ENTRIES SUPPLIED >>

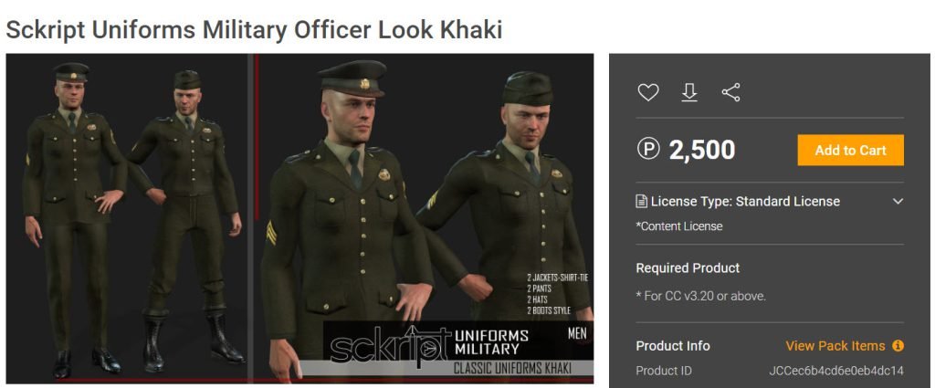Click the Required Product heading
935x388 pixels.
pyautogui.click(x=688, y=267)
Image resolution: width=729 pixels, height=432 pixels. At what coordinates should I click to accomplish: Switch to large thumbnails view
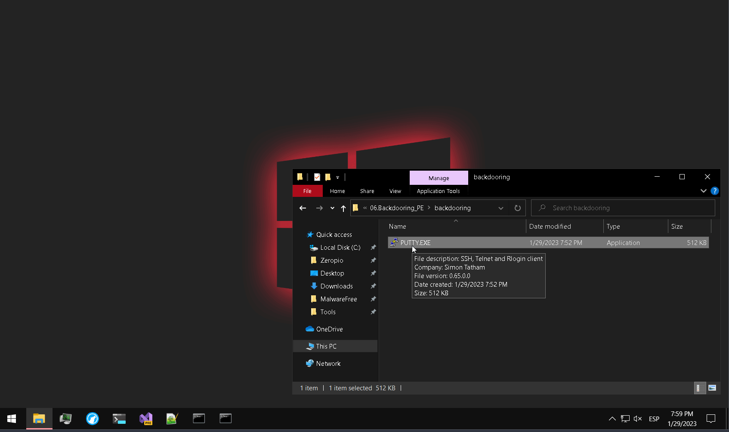click(x=712, y=388)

WORK TO COMPLETE >> Rewrite the rows above with "thumbnails" swapped for "icons" and everything else left as it is. Omit the pictures.

REPLY TO THE EXERCISE >>
Click the Required Product heading
935x388 pixels.
pyautogui.click(x=688, y=267)
Image resolution: width=729 pixels, height=432 pixels. At what coordinates should I click to accomplish: Switch to large icons view
click(x=712, y=388)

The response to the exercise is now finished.